>> Begin Selected excerpt

Status Report

NASA Hubble Space Telescope Daily Status Report #4392

By SpaceRef Editor
June 27, 2007
Filed under , ,
NASA Hubble Space Telescope Daily Status Report #4392
http://images.spaceref.com/news/hubble.3.jpg

Notice: For the foreseeable future, the daily reports may contain apparent discrepancies between some proposal descriptions and the listed instrument usage. This is due to the conversion of previously approved ACS WFC or HRC observations into WFPC2, or NICMOS observations subsequent to the loss of ACS CCD science capability in late January.

HUBBLE SPACE TELESCOPE DAILY REPORT # 4392

– Continuing to collect World Class Science

PERIOD COVERED: UT June 26, 2007 (DOY 177)

OBSERVATIONS SCHEDULED

WFPC2 10800

Kuiper Belt Binaries: Probes of Early Solar System Evolution

Binaries in the Kuiper Belt are a scientific windfall: in them we have relatively fragile test particles which can be used as tracers of the early dynamical evolution of the outer Solar System. We propose to continue a Snapshot program using the ACS/HRC that has a demonstrated discovery potential an order of magnitude higher than the HST observations that have already discovered the majority of known transneptunian binaries. With this continuation we seek to reach the original goals of this project: to accumulate a sufficiently large sample in each of the distinct populations collected in the Kuiper Belt to be able to measure, with statistical significance, how the fraction of binaries varies as a function of their particular dynamical paths into the Kuiper Belt. Today’s Kuiper Belt bears the imprints of the final stages of giant-planet building and migration; binaries may offer some of the best preserved evidence of that long-ago era.

ACS/SBC 10872

Lyman Continuum Emission in Galaxies at z=1.2

Lyman continuum photons produced in massive starbursts may have played a dominant role in the reionization of the Universe. Starbursts are important contributors to the ionizing metagalactic background at lower redshifts as well. However, their contribution to the background depends upon the fraction of ionizing radiation that escapes from the intrinsic opacity of galaxies below the Lyman limit. Current surveys suggest escape fractions of a few percent, up to 10%, with very few detections {as opposed to upper limits} having been reported. No detections have been reported in the epochs between z=0.1 and z=2. We propose to measure the fraction of escaping Lyman continuum radiation from 15 luminous z~1.2 galaxies in the GOODS fields. Using the tremendous sensitivity of the ACS Solar- blind Channel, we will reach AB=30 mag., allowing us to detect an escape fraction of 1%. We will correlate the amount of escaping radiation with the photometric and morphological properties of the galaxies. A non-detection in all sources would imply that QSOs provide the overwhelming majority of ionizing radiation at z=1.3, and it would strongly indicate that the properties of galaxies at higher redshift have to be significantly different for galaxies to dominate reionization. The deep FUV images will also be useful for extending the FUV study of other galaxies in the GOODS fields.

>> End Selected excerpt
>> Begin Data section

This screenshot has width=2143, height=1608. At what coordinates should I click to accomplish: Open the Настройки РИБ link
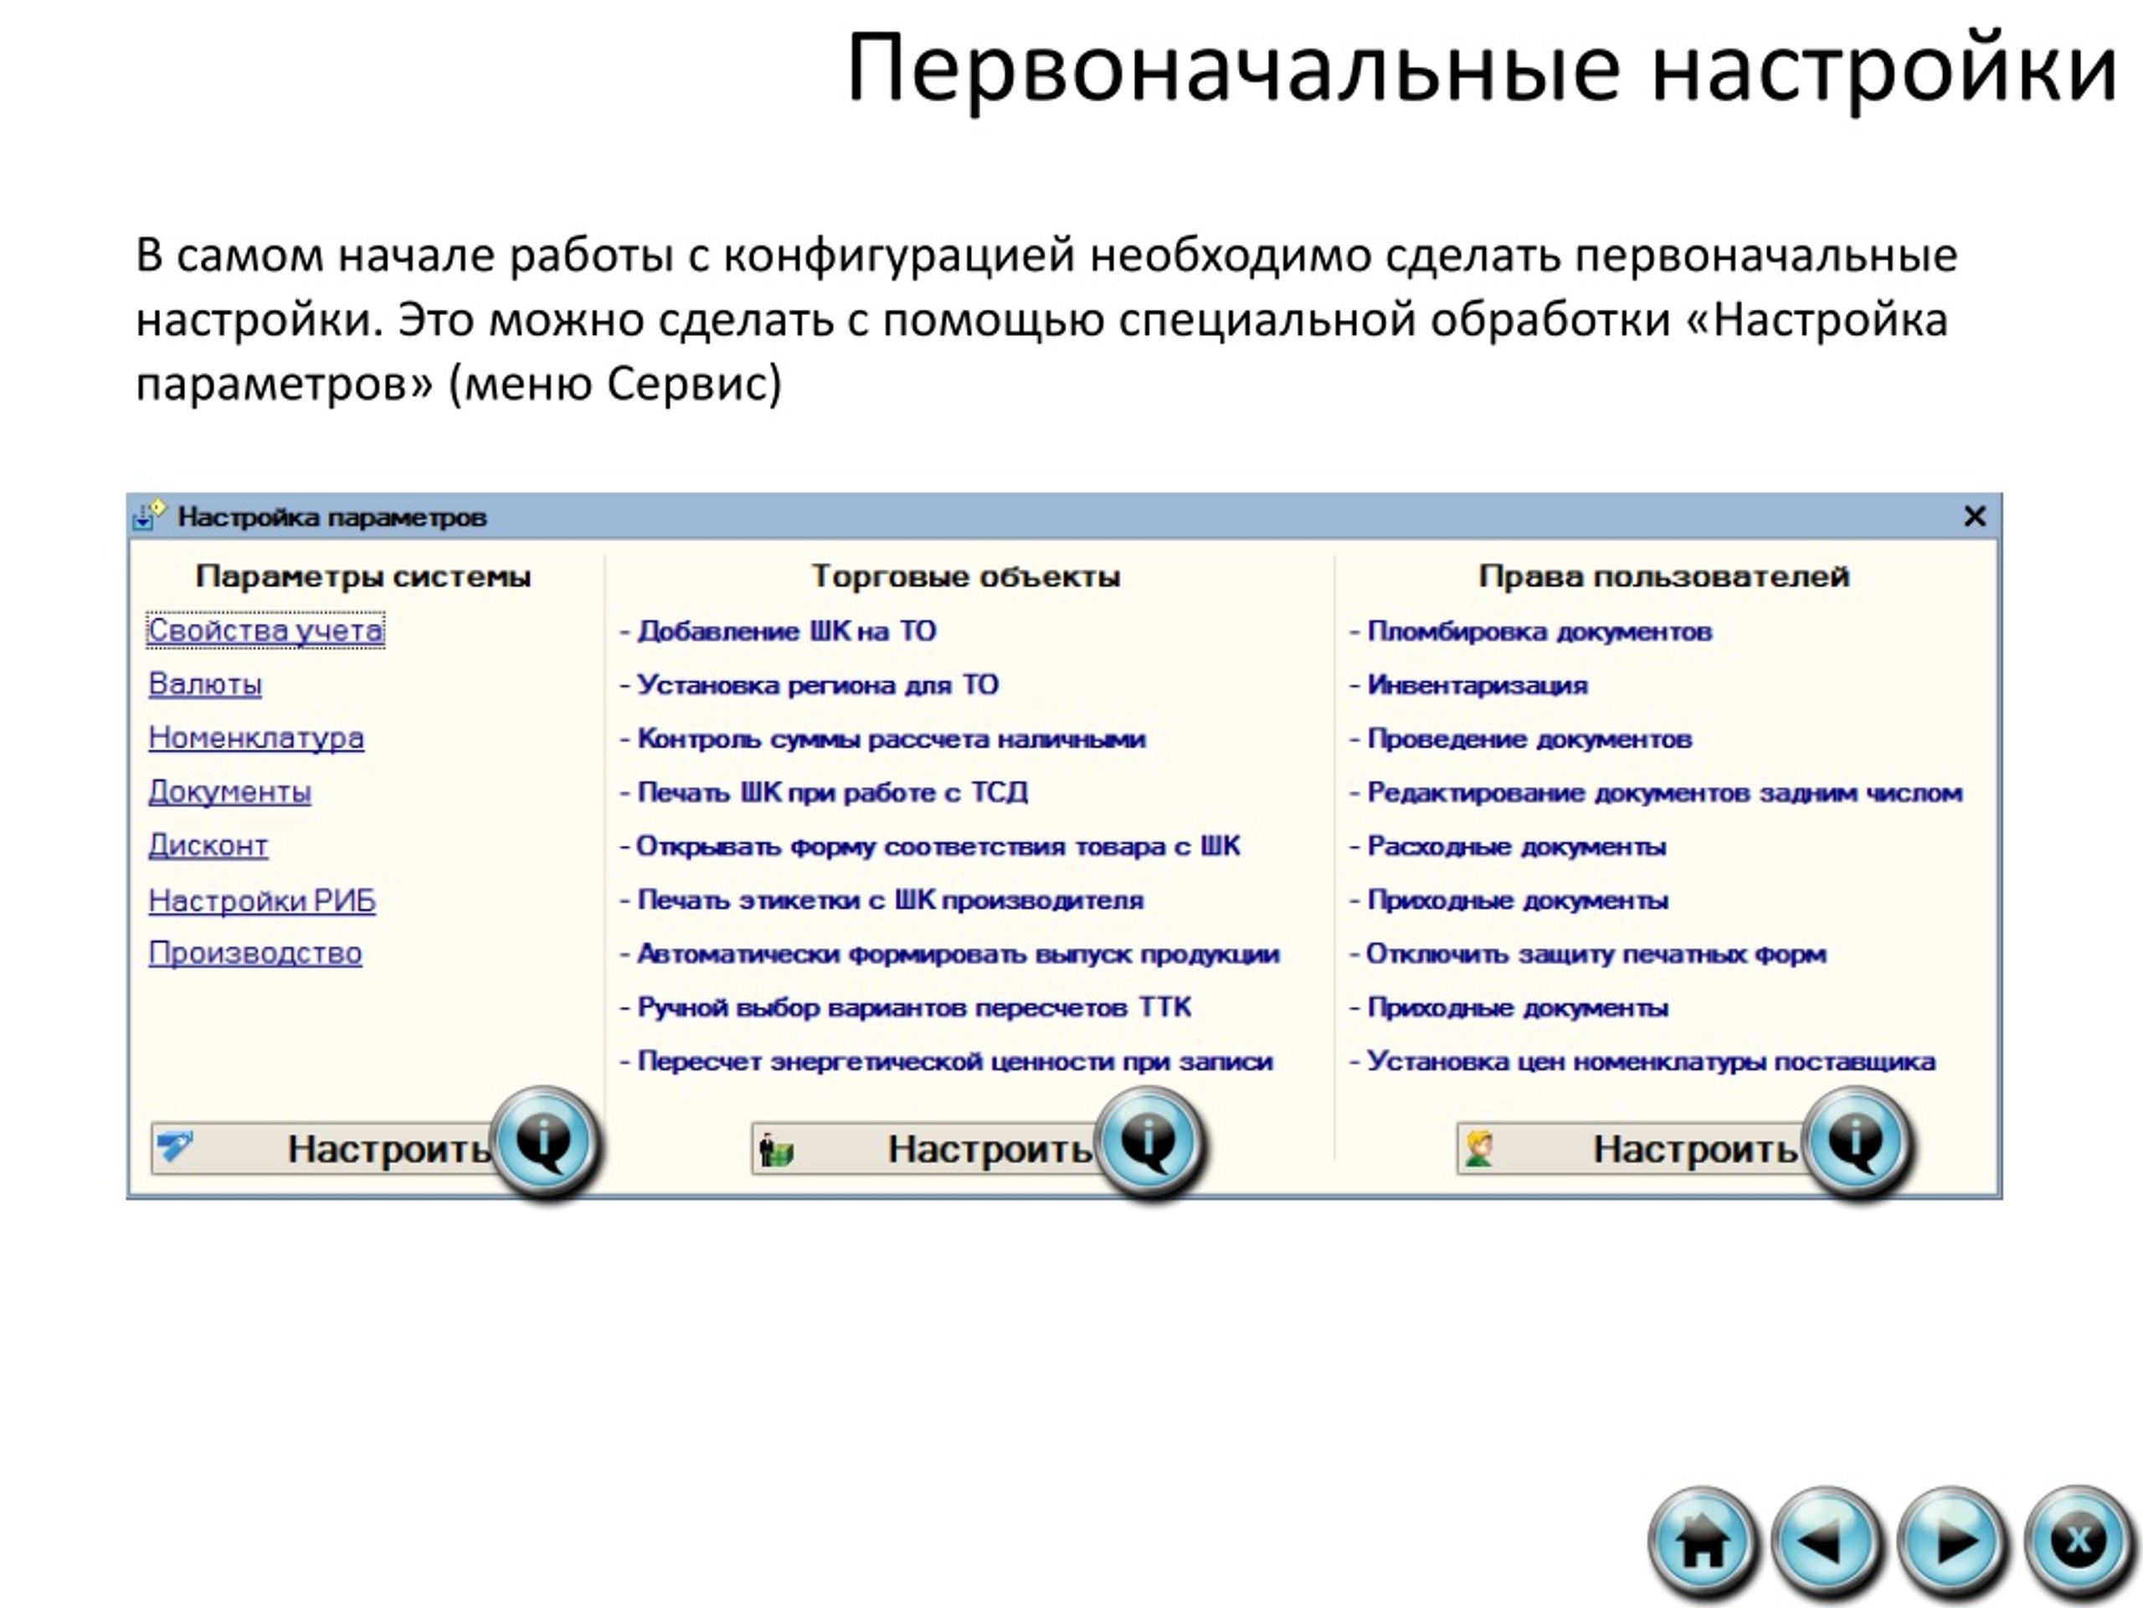click(262, 900)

>> End Data section

Instructions:
1. According to the Hubble daily report, what sensitivity does the Lyman continuum program expect to reach with the ACS Solar-blind Channel?
2. Reproduce word for word everything in the Hubble daily report from "By SpaceRef Editor" down to "2007 (DOY 177)".
Rely only on the Hubble daily report, not on the material.

Solutions to the exercise:
1. AB=30 mag., which allows detection of an escape fraction of 1%.

2.
By SpaceRef Editor
June 27, 2007
Filed under , ,
NASA Hubble Space Telescope Daily Status Report #4392
http://images.spaceref.com/news/hubble.3.jpg

Notice: For the foreseeable future, the daily reports may contain apparent discrepancies between some proposal descriptions and the listed instrument usage. This is due to the conversion of previously approved ACS WFC or HRC observations into WFPC2, or NICMOS observations subsequent to the loss of ACS CCD science capability in late January.

HUBBLE SPACE TELESCOPE DAILY REPORT # 4392

– Continuing to collect World Class Science

PERIOD COVERED: UT June 26, 2007 (DOY 177)